Prof. Jeanne Isabel, Medical Laboratory Science Program Director, Northern Illinois University, forwarded the following question, posted to the American Society for Clinical Laboratory Science Consumer Forum:
“We run prothrombin time assays with international normalized ratios (PT/INRs) on most all patients pre-procedure regardless of whether they take Coumadin or heparin. I have done some research and this is the general practice but I am wondering if there is a better test. Most of our patients are on Aspirin and/or Plavix or Lovenox rather than Coumadin or heparin. Does the PT/INR reflect the use of these medications or is there a study that would better indicate a risk for bleeding? We do activated clotting times (ACTs) in procedures with the use of heparin. Does that also reflect the anticoagulation affect of Aspirin and Plavix?”

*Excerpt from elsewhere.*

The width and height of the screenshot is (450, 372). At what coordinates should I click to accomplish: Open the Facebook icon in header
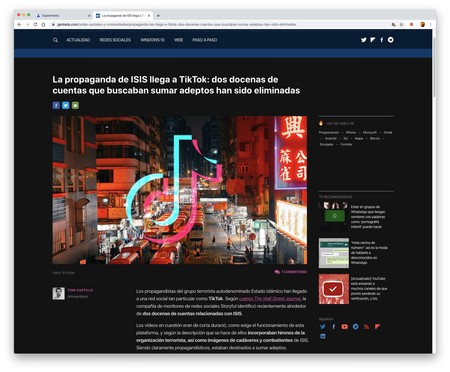pos(381,40)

From Natalie Shorey, Stago, Inc. Regional Manager, Sydney, Australia:
This clinical case & related question came from the scientists at St George Hospital, one of our teaching hospitals here in Sydney. It prompted some discussion when I put it to other scientists, withour coming to any conclusion so I thought I’d pose the question to you.

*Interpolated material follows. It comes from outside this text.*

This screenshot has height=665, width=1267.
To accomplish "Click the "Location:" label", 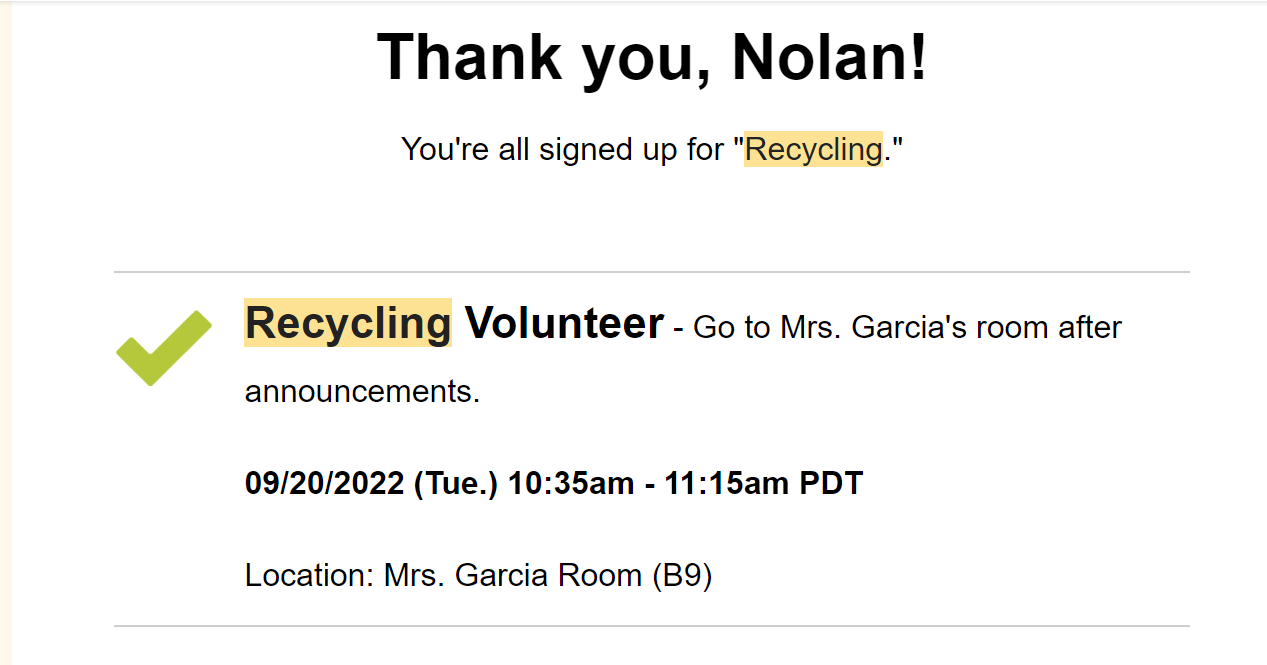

A patient has multi organ failure with a grossly elevated ferritin of >99999 ug/mL and the following coagulation profile: prothrombin time (PT), 26.9 s; PT mix, 16.9 s; partial thromboplastin time (APTT) 125 s; APTT mix, 43.8 s ( partial correction), fibrinogen 1.9 g/L; thrombin time (TCT) 87.9 s; D-dimer <20 ng/ml, equivocal lupus, reduced extrinsic and intrinsic factors. Heparin has been excluded as a cause of the elevated APTT. Can the extremely high ferritin level be the cause or someway be attributed to the prolonged APTT?